* [Stated exercise]:
Update the entries from the line with "Open the hook配置 tab" to the line with "Action: coord(148,114)" by replacing "calendar" with "schedule". Leave everything else in those lines unchanged.

═════ Records to process

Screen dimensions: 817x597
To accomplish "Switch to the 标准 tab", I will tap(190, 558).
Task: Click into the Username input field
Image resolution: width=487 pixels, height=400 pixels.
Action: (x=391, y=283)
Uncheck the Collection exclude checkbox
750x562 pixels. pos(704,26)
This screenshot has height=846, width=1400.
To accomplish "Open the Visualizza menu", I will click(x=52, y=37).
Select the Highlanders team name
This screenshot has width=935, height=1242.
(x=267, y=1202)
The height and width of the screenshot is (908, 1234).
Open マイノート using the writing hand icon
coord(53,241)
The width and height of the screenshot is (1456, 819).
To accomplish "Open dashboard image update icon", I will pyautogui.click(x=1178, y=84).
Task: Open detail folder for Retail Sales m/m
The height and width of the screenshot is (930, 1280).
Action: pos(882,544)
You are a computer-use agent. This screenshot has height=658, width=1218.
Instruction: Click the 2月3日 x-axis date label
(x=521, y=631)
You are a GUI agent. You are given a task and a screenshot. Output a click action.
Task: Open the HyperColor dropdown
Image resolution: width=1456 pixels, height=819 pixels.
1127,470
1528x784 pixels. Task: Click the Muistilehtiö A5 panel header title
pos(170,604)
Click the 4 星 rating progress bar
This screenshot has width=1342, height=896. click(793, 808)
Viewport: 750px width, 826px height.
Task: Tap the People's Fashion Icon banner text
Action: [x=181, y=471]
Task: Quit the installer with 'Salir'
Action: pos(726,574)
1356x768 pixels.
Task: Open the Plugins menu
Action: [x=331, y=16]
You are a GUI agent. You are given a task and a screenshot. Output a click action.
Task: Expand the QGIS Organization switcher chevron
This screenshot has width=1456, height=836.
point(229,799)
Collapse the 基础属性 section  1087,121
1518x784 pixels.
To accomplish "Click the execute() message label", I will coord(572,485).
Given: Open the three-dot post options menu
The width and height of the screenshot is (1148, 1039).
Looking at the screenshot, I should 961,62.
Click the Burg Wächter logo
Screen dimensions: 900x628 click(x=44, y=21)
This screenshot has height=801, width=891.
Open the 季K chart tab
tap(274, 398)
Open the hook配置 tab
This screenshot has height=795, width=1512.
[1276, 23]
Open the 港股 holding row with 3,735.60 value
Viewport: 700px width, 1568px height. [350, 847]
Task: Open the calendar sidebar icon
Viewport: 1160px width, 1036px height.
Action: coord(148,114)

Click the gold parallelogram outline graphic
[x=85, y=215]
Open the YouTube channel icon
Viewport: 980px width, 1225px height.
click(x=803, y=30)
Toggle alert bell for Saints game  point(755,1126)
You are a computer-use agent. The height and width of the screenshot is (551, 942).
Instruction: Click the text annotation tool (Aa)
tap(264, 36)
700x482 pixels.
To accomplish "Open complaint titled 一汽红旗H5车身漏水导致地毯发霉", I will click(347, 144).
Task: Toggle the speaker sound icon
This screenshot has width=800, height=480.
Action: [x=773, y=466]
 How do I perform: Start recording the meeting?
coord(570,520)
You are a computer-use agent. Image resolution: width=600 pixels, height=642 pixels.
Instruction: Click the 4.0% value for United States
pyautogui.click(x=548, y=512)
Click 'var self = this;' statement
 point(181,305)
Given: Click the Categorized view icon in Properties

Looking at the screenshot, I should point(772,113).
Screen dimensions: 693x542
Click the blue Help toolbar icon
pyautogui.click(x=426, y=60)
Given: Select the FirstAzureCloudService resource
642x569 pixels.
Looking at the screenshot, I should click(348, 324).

══════════

* [The output]:
Open the hook配置 tab
This screenshot has height=795, width=1512.
[1276, 23]
Open the 港股 holding row with 3,735.60 value
Viewport: 700px width, 1568px height. [350, 847]
Task: Open the schedule sidebar icon
Viewport: 1160px width, 1036px height.
Action: coord(148,114)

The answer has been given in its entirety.